Both weak and strong fairness are liveness properties because we can
tell if they are not satisfied by a behavior only by examining the
complete behavior. (Remember that for determining liveness, we
don't assume that the behavior is produced by any algorithm.)
Strong and weak fairness of a step sp in a process
i are equivalent if the step cannot be disabled or
enabled by a step of another process. This is usually the case
if sp does not contain an await
statement. However, for reasons we'll see later, any execution
of a statement sp that does not change the state is not
considered to be an sp step for purposes of determining
weak and strong fairness. For example, the following statement
is completely equivalent to the enter statement above.
enter:+ if (sem = 1) {
sem := 0 ;
goto cs
}
else {
goto enter
} ;
An execution of this statement when sem equals 0 does not
change the state, so it is not considered an enter step
when interpreting the definition of strong fairness.
Replace the enter statement in algorithm
SemMutex with this version and check with TLC that the
algorithm still satisfies StarvationFree .
6 What Good is Liveness?
A liveness property asserts that something eventually happens.
It is sometimes argued that such a property is useless because it
doesn't say when that something will happen.
What good is knowing that a program eventually terminates if it might
run for a billion years?
The assertion that something happens in less than a billion years is
a safety property. You just have to look at the (finite)
part of the behavior that represents the first billion years of
execution to know that it hasn't happened.
We can model the real-time behavior of an algorithm with
PlusCal. (One way is to represent time by a variable and have
a process that does nothing but increase the variable's
value.) However, it's not worth the effort
in most applications.
Liveness properties are a useful compromise between just checking
safety properties like postconditions and mutual exclusion,
and checking how long it takes an algorithm to terminate or
a process to enter its critical section.
Understanding why an algorithm satisfies a liveness property
can help you figure out if it does things quickly enough.

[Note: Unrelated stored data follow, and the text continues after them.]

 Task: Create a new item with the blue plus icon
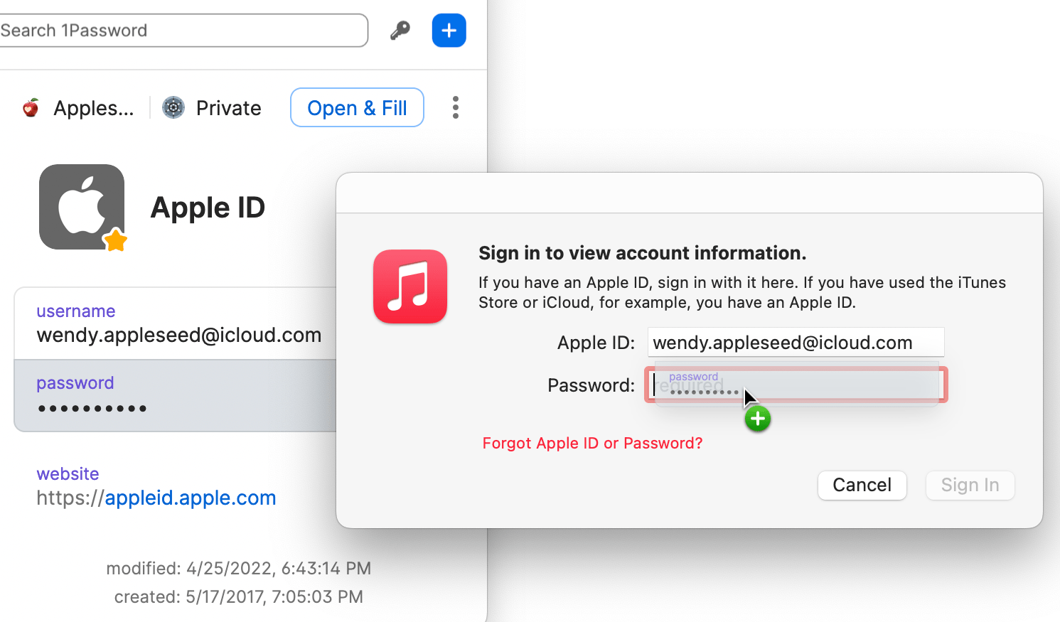(x=449, y=30)
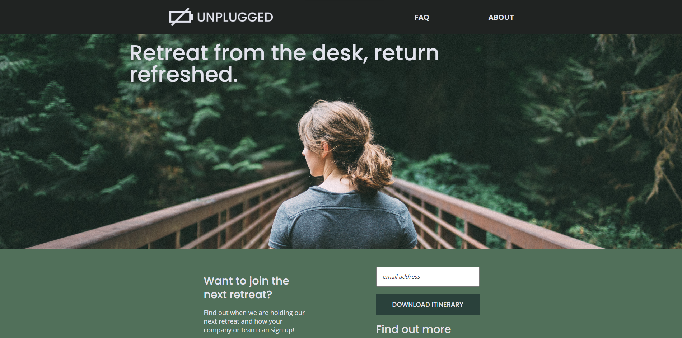Viewport: 682px width, 338px height.
Task: Focus the email address input field
Action: coord(428,277)
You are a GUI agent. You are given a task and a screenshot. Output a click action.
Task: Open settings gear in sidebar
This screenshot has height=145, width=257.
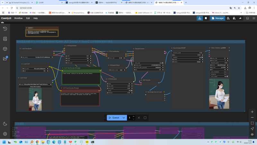[x=5, y=134]
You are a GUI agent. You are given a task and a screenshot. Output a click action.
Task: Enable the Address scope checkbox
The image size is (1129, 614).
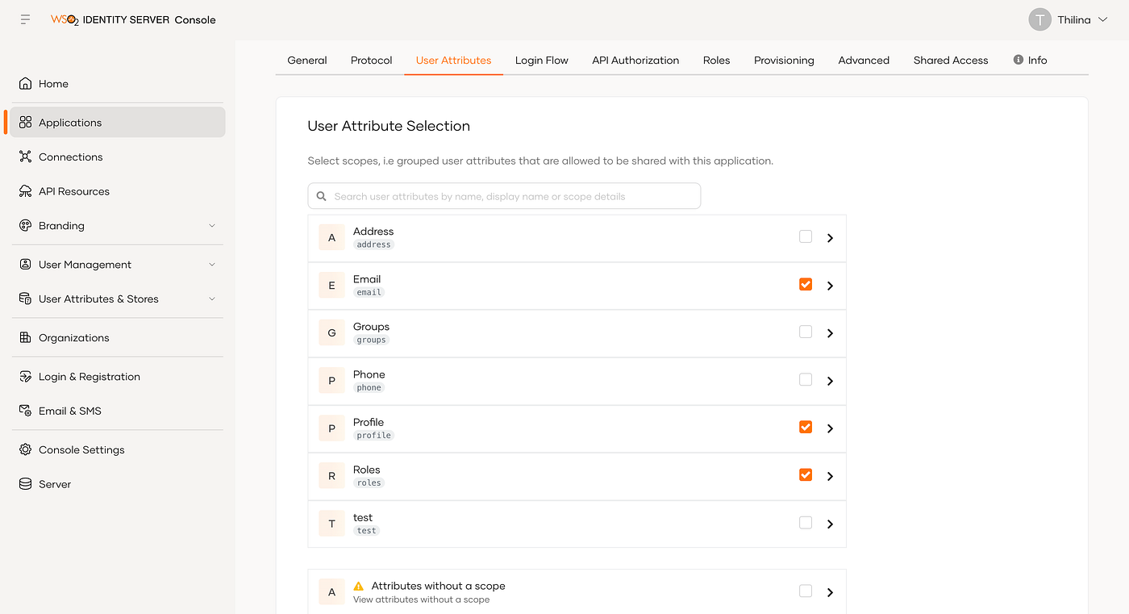click(806, 237)
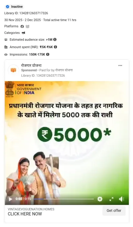
Task: Mute the video sound
Action: click(x=121, y=199)
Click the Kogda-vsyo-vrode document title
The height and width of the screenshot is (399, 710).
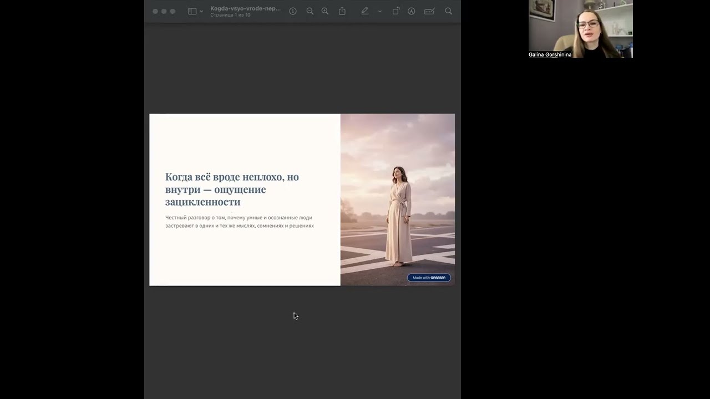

Moreover, learning that an algorithm does not satisfy a liveness
property provides important information. An algorithm that never
terminates is not going to terminate in a billion years. When
implementing an algorithm, you should know if it satisfies a liveness
property only under a strong fairness assumption about a step.
One common use of time in systems is implementing timeouts to recover
from errors such as lost messages. Almost always, such timeouts
can be modeled as events that can happen at any time. Exactly
when a timeout occurs generally affects performance, but not
correctness. An error that occurs because a timeout happens at
the wrong time most likely indicates an error that can occur in the
implementation even when timeouts occur at the right time.